Taglione v. Mete ( 1996 )


Menu:
  • ORDER

    This matter came before a panel of the Supreme Court for oral argument on October 15, 1996, pursuant to an order that directed the plaintiff, James Taglione, to show cause why the issues raised by his appeal should not be summarily decided. The plaintiff has appealed from a Superior Court denial of his motion for a new trial or for an additur in this motor vehicle collision case.

    After hearing the arguments of counsel and reviewing the memoranda submitted by the parties, we are of the opinion that cause has not been shown and the case will be decided at this time.

    On February 21,1991, the defendant, Julia Mete, drove her automobile through a red-light and struck a pick-up truck, driven by plaintiff. On or about February 27, 1991, plaintiff sought medical treatment for the first time since the accident. At trial, plaintiff presented medical evidence that he had sustained injuries as a result of the collision. At the end of trial, the court directed a verdict on liability against defendant. In answer to interrogatories, however, the jury found that the collision was not the proximate cause of injuries to plaintiff. Consequently, no damages were awarded. The trial justice denied plaintiffs motion for a new trial or an additur and plaintiff filed this appeal.

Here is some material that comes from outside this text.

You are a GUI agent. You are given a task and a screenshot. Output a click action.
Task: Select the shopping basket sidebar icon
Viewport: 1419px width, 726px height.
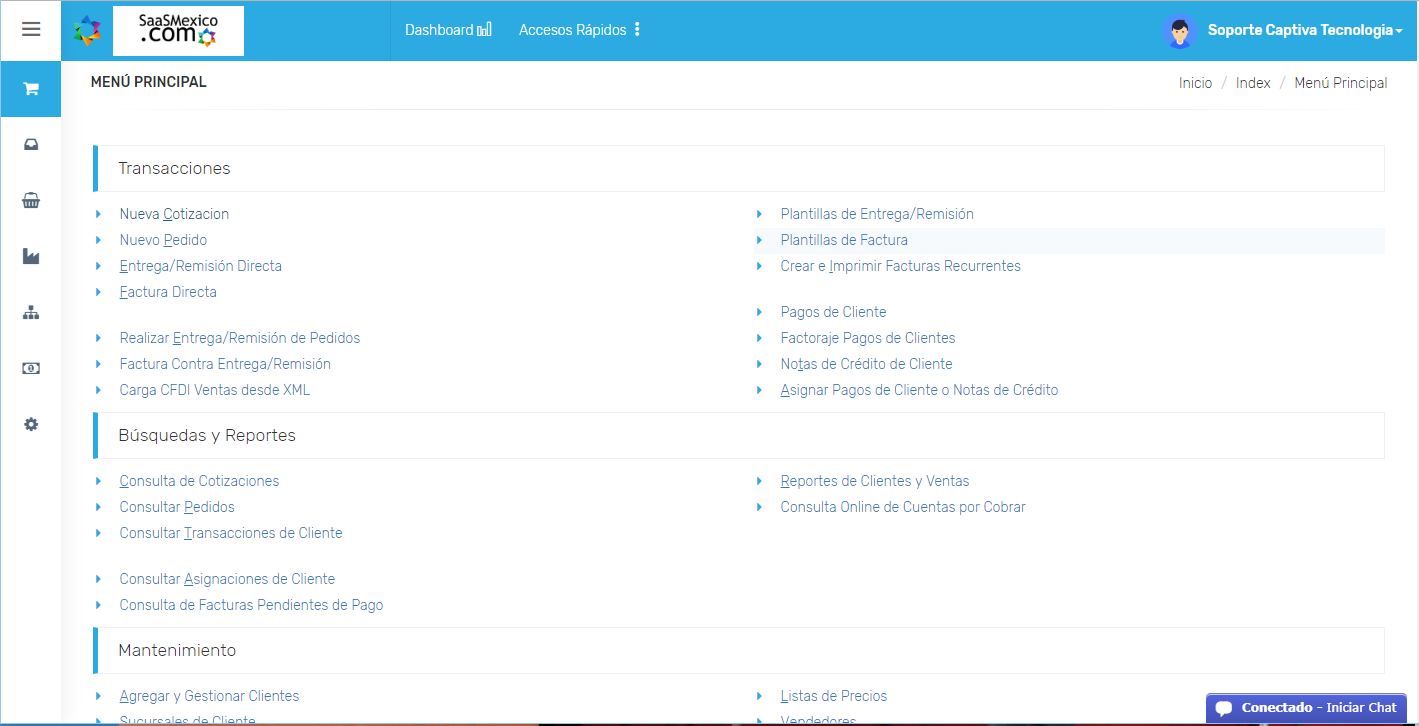click(31, 201)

    On a motion for a new trial, the trial justice must make an independent appraisal of the evidence and assess the credibility of the witnesses. Reccko v. Criss Cadillac Co., 610 A.2d 542, 545 (R.I.1992). If he or she determines that the evidence is so nearly balanced that reasonable minds could differ, the new trial motion should be denied. Id. However, if the trial justice determines that the jury verdict is against the fair preponderance of the evidence, then a new trial must be ordered. Menard & Co. Masonry Bldg. Contractors v. Marshall Bldg. Systems, Inc., 539 A.2d 523, 527 (R.I.1988).

    In the ease before us, the jury arguably found plaintiff not credible in light of the discrepancies between his testimony and evidence on the record. Notwithstanding that plaintiff was probably seen as overreaching, there was evidence in the record sufficient to show some damages. Therefore, we remand this ease to the Superior Court for a new trial solely on the issue of damages.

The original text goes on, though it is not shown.